Sulley gives me a look as if to ask if everything is okay. I nod that it is.

Everyone expresses their disappointment, but don’t push, sensing something is going on with me. When the season is over, I’ll tell them everything.

As I drive over to my father’s, I’m filled with anxiety. I have so much to say. We need to talk about our relationship, and I need to tell him about Daylen and the baby.

I know Daylen wanted to be here for this conversation, but I need to do it alone. I’m not sure how my father will react, and I don’t want things to escalate with him and Daylen. I’m going to absorb the blow for him. Whether Daylen agrees or not, I’m trying to protect him and his job. He’s been my protector. Now it’s my turn to return the favor.

I ring the doorbell a few times, but there’s no answer. I had texted Pierce as to my father’s whereabouts, and he replied that Dad was home tonight. I know they speak on the phone or text nearly every day. Maybe Dad’s out by the pool. It’s a warm evening, and I remember him mentioning that he likes it back there.

He once told me that his code is my birthday, and he encouraged me to use it anytime. I decide to unlock his door myself for the first time ever.

Walking inside, I’m immediately hit with the sounds of music coming from the backyard area. I guess that’s why he didn’t hear the doorbell.

Wiping my clammy hands on my shirt, I slowly make my way toward the back of the house filled with nerves. As I approach, I see him in only his bathing suit with his back to me. He’s dancing to some slow song that’s likely from the eighties, knowing my dad. I’ve never heard it before.

A woman’s hands are wrapped around him, caressing his back lovingly. I can’t see much of her, he very obviously towers over her, but I can see her bare legs and enough of her body to know she’s in a bathing suit too.

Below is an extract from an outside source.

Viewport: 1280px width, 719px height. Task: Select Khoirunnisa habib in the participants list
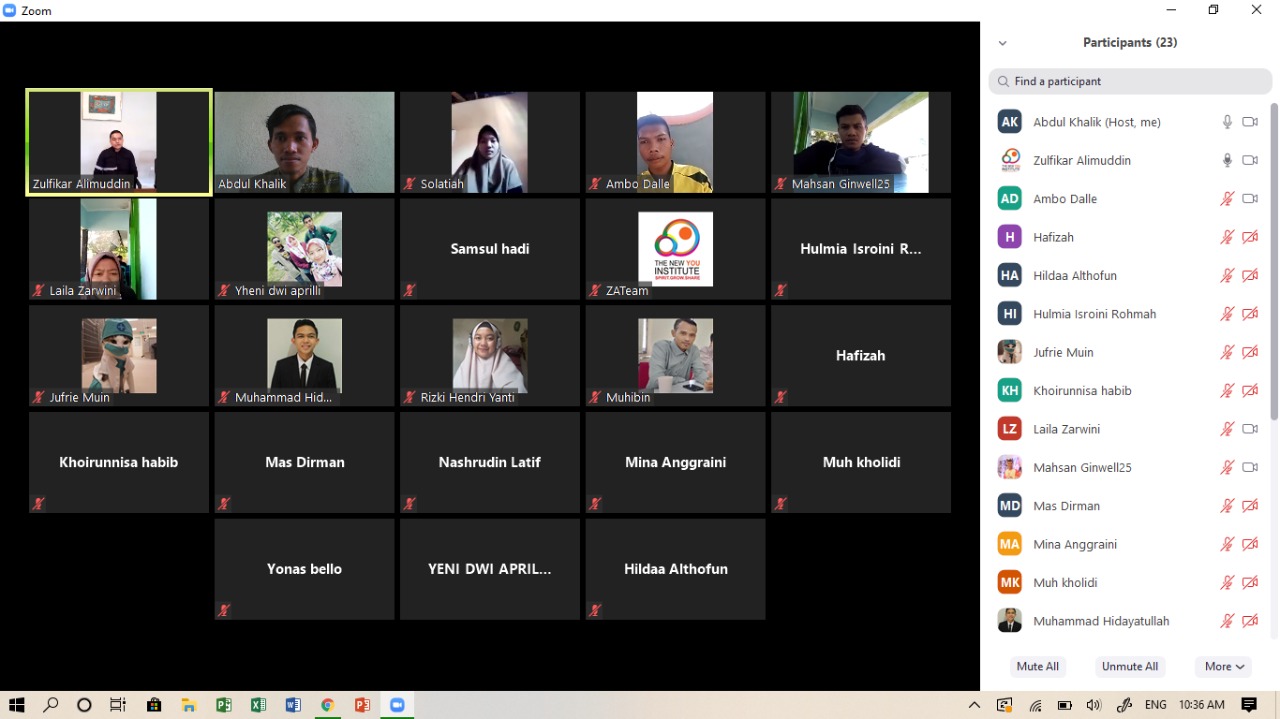[x=1082, y=391]
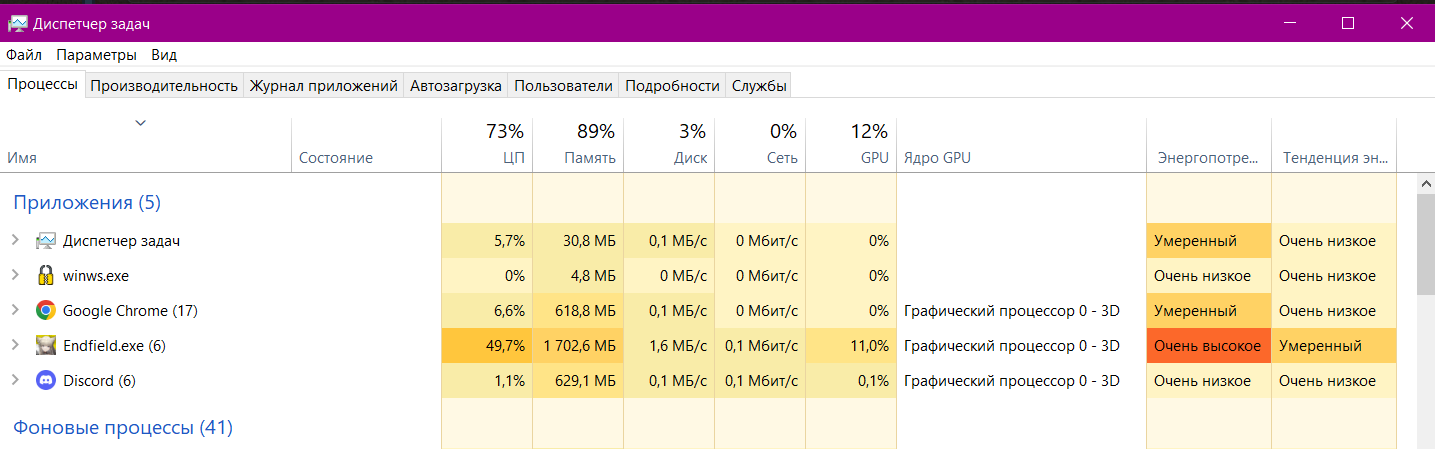The image size is (1435, 449).
Task: Click the Google Chrome process icon
Action: (x=45, y=311)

I know my parents are divorced, but it’s slightly weird seeing my father with another woman, especially since they’re half-naked. I’ve never once seen him with anyone but my mother. I wish I could say the same for her.

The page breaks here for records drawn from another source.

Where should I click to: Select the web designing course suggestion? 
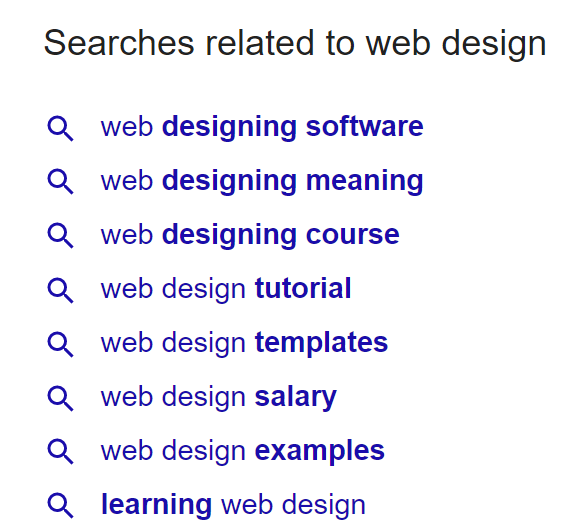(250, 235)
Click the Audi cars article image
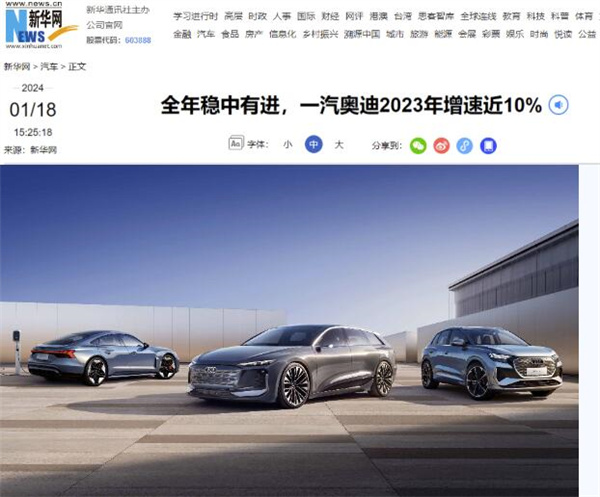Screen dimensions: 600x497 [289, 331]
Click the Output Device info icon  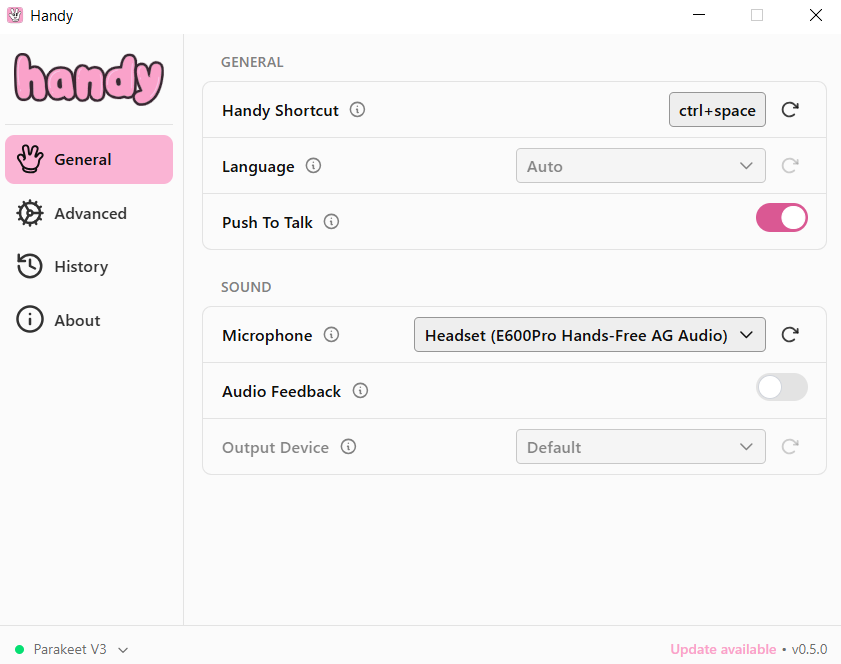pos(348,447)
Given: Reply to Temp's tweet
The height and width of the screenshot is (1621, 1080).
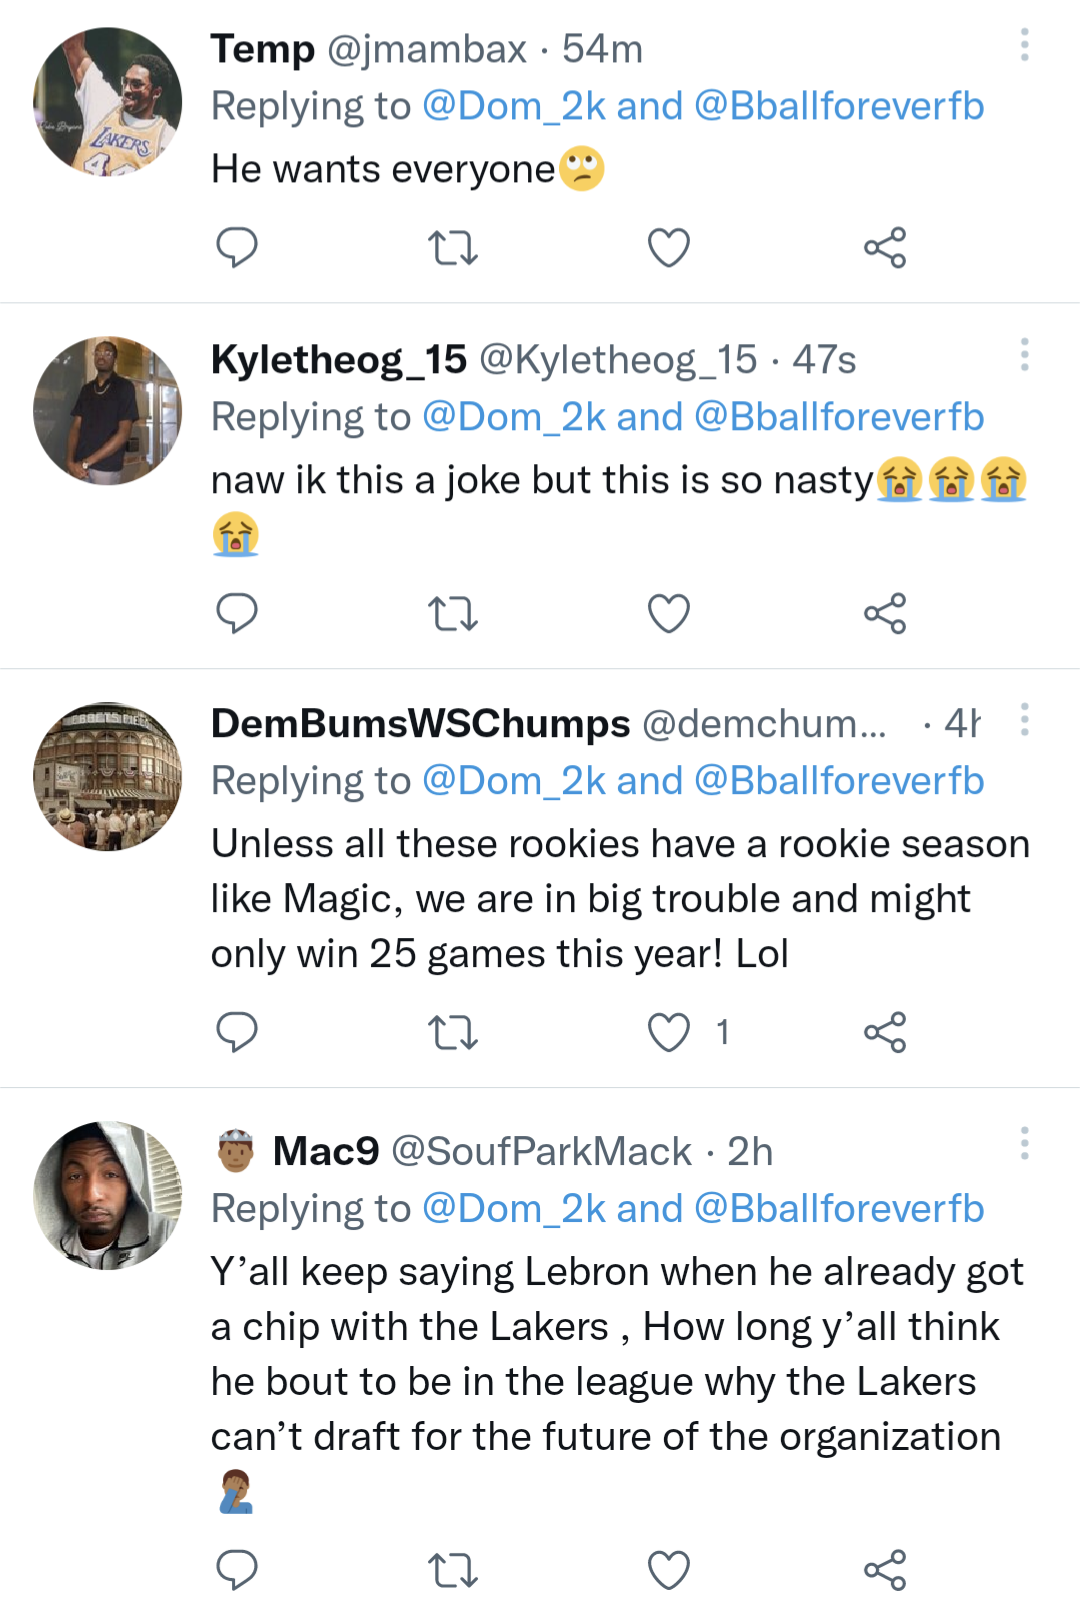Looking at the screenshot, I should coord(237,247).
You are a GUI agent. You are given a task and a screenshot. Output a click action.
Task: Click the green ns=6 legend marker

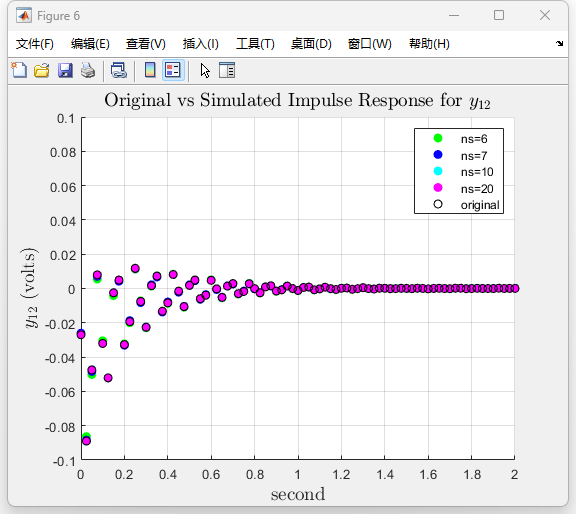438,138
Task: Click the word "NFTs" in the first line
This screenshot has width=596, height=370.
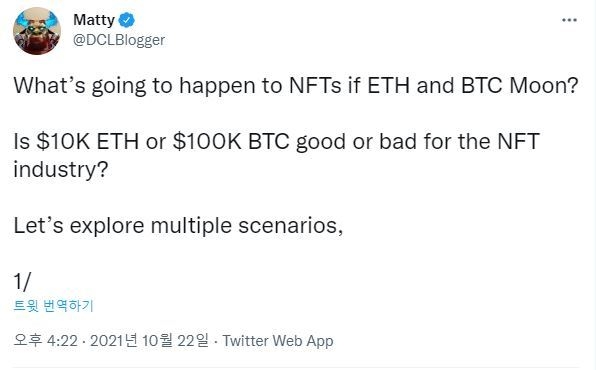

A small smile finds my lips. I’m happy for him. If what Daylen and Pierce have said is true, he’s waited a long time to find someone. He deserves to be happy, especially after being married to that miserable shrew for so many years.

I’ve never seen him dance before. He and my mother barely looked at each other, let alone danced. I never once saw them be affectionate or loving. Seeing how Daylen is with me makes my heart ache a little for my father. No wonder he never wanted to be home.

The woman’s hair sways into my sightline, and I see that it’s blonde. He certainly has a type. Petite blondes.

I’m about to interrupt when he bends his head and kisses her. Her fingers run through his hair. Their in-sync movements are familiar in a way that I know they’ve done it many times before. She’s not new.

Suddenly he lets out a moan, and his hands move down her body. Okay, this is getting creepy. I’m leaving. I’ll come back another time when he’s not five seconds away from having sex.

I turn to leave when the sounds of a woman’s laughter hit my eardrums. Wait, I know that laugh. It’s very familiar. Where have I heard it before?

I turn back toward them, and that’s when the biggest gut punch of my life hits me. That’s saying a lot because I also walked in on the sounds of my kitchen table banging the wall as my then-boyfriend was nailing my mother.

The woman my father is now dipping as they smile and laugh into each other’s mouths is Fallon.MyFallon. The only maternal figure I’ve ever had in my life.

Reality hits me like a ton of bricks. It was all bullshit. She never cared about me. She was using me to get to my father, just like every single person in my childhood.